Recent Developments in Multilingual Natural Language Understanding
Roberto Navigli
Sapienza University of Rome
MPI Colloquium Series Distinguished Speaker
Roberto Navigli is Professor at the Sapienza University of Rome, where he leads the Sapienza NLP Group. He has received two ERC grants on multilingual word sense disambiguation and multilingual language-independent sentence representations, selected by the ERC itself among the "15 projects through which the ERC transformed science". In 2015 he received the META prize for groundbreaking work in overcoming language barriers with BabelNet, a project also highlighted in The Guardian and Time magazine, and winner of the Artificial Intelligence Journal prominent paper award 2017. He is the co-founder of Babelscape, a successful spinoff company which enables Natural Language Understanding in dozens of languages. https://www.diag.uniroma1.it/navigli/
AG 1, AG 2, AG 3, INET, AG 4, AG 5, D6, SWS, RG1, MMCI
Natural Language Processing (NLP) has seen an explosion of interest in recent years, with many industrial applications relying on key technological developments in the field. However, Natural Language Understanding (NLU) – which requires the machine to get beyond processing strings and involves a semantic level – is particularly challenging due to the pervasive ambiguity of language.
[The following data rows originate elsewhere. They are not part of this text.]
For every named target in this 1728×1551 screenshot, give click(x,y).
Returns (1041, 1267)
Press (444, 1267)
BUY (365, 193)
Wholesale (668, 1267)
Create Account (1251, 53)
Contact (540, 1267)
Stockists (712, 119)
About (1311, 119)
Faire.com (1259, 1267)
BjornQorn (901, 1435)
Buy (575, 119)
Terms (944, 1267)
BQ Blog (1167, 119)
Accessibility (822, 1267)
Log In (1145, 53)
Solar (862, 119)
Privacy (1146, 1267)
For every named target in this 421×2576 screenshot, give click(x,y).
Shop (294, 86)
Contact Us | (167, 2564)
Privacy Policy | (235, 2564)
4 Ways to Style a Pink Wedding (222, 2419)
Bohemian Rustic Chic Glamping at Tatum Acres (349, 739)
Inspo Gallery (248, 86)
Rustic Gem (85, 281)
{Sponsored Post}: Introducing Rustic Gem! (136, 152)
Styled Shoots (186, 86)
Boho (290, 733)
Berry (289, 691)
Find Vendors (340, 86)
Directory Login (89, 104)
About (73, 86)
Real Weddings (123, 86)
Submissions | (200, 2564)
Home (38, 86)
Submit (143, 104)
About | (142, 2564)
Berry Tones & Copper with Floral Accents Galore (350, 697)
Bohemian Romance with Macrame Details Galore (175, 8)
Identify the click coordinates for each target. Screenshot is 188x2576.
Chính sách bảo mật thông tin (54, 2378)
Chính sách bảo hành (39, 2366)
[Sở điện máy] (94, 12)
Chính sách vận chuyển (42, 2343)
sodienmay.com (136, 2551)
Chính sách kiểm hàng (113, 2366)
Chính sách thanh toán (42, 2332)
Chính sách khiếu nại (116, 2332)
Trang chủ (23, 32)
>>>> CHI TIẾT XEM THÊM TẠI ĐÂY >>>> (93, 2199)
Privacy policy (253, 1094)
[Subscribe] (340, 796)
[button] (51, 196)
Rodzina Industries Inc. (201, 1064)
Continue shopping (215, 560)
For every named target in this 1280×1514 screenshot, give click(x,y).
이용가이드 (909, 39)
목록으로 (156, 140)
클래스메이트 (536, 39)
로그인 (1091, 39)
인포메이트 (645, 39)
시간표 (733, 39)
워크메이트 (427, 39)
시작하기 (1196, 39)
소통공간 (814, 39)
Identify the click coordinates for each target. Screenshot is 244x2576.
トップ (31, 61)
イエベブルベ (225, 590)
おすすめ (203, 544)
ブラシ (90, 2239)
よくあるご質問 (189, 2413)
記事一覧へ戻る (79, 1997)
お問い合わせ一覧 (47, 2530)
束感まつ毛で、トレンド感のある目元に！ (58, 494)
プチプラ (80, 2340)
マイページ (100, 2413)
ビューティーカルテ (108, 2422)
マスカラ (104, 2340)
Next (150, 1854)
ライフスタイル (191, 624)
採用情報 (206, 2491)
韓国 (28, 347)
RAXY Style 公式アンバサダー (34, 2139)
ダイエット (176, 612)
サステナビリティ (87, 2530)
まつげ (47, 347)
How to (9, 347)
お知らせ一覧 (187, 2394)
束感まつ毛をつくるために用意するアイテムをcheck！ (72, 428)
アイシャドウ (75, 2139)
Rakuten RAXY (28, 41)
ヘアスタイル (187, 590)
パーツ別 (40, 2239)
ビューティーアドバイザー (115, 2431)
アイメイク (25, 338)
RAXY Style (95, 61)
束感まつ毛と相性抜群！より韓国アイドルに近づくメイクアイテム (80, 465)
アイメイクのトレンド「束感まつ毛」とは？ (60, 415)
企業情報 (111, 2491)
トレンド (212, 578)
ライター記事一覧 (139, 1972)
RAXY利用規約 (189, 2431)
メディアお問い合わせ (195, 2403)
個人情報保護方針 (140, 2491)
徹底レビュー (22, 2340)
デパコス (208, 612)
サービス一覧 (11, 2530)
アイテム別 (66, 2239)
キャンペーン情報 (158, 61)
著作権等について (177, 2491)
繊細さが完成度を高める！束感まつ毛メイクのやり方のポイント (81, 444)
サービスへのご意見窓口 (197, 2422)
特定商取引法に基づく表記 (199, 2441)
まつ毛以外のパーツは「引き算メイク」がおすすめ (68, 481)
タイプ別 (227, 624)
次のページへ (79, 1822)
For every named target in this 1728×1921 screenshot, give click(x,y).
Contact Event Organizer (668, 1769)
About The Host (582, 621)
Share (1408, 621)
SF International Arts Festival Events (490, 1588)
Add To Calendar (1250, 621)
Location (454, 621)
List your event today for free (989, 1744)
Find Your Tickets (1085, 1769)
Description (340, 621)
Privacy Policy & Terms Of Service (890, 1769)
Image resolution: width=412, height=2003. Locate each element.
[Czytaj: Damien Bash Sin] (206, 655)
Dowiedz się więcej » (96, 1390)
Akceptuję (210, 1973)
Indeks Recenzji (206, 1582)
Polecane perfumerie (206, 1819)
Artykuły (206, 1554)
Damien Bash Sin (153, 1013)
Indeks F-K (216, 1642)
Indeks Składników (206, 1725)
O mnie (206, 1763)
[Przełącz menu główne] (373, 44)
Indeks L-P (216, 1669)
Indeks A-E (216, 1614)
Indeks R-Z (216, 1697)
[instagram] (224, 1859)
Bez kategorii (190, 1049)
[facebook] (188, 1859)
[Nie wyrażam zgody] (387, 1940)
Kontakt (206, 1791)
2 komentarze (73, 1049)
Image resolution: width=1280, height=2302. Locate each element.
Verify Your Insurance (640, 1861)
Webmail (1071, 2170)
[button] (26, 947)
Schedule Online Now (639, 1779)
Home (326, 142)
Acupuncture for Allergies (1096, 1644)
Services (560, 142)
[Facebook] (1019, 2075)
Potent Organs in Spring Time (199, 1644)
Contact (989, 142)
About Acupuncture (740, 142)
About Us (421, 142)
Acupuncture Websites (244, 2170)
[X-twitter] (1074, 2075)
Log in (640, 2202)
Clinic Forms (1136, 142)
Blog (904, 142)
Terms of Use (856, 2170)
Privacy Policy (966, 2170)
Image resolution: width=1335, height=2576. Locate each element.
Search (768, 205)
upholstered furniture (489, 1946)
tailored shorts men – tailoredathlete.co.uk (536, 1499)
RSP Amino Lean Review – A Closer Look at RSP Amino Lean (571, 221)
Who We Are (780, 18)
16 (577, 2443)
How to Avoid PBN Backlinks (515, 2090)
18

In this talk I will present some recent developments from Sapienza NLP and current challenges of three key tasks in NLU, namely Word Sense Disambiguation, Semantic Role Labeling and Semantic Parsing.
Word Sense Disambiguation, the task of associating a word in context with its most appropriate sense from a predefined sense inventory, is one of the hardest tasks in NLP, however the advent of Deep Learning has led significant improvements, also thanks to the integration of explicit knowledge in the form of lexical knowledge graphs, leading to performances above the hard-to-beat threshold of 80% F1 on standard test sets. I will then move to sentence-level semantics, which is also hampered by the lack of large-scale annotated data. Semantic Role Labeling, aimed at extracting the predicate-argument structure of a sentence and identifying the semantic relationships between a predicate and its arguments, suffers from the existence of different, heterogeneous framesets for each language. Recently, we put forward a unifying neural architecture which, trained on data from different languages, outputs predicate senses and roles according to all the available inventories, and enables the use of previously unseen languages and the creation of a network of predicate-argument meanings. Finally, I will discuss progress in Semantic Parsing, which moves from the predicate-argument structure to the overall structure of a sentence, typically as a semantic graph. I will introduce recent approaches to generative semantic parsing and briefly overview a brand-new language-independent formalism called BabelNet Meaning Representation (BMR), whose aim is to address the current limits of semantic parsing and provide a representation that abstracts away from languages.